**Record excerpts**
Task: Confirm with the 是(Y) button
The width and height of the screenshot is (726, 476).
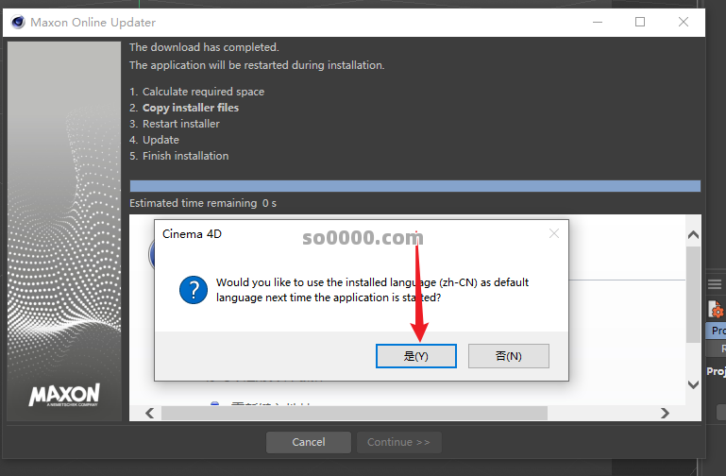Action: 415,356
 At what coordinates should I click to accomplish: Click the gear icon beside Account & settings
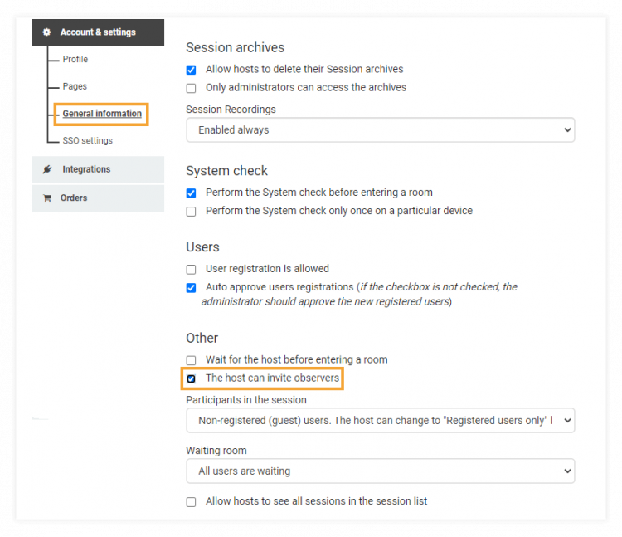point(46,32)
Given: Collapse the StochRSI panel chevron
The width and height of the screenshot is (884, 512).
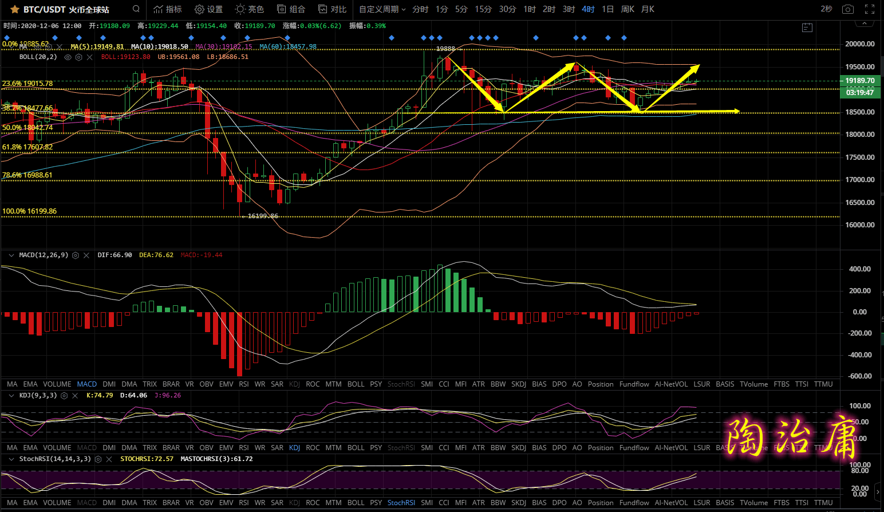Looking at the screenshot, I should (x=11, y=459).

==

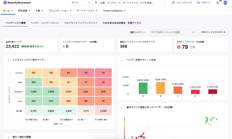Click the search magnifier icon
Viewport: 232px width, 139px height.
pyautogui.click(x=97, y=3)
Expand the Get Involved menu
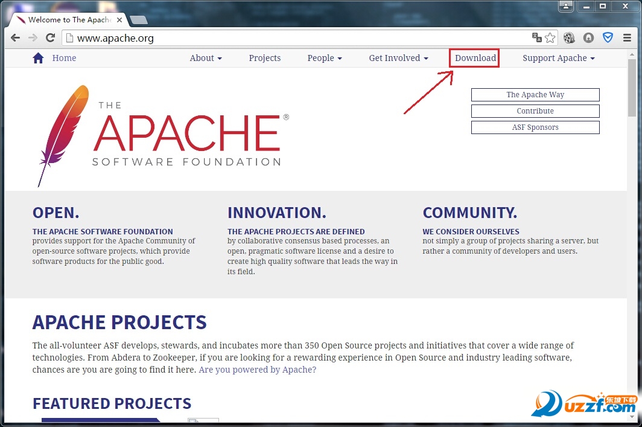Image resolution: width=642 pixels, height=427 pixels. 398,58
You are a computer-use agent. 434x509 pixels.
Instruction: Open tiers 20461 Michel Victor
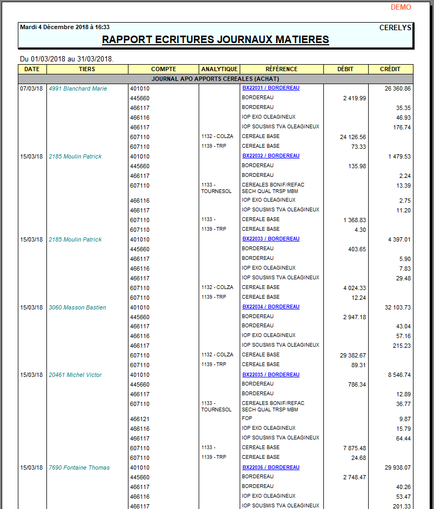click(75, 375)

--

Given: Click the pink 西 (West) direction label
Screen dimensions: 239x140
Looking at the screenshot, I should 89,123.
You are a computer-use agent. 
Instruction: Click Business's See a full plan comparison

**Exercise details**
Going through the entries above, report how many lines include the string "computer". The number alone is the answer.

**Solution for this task**
2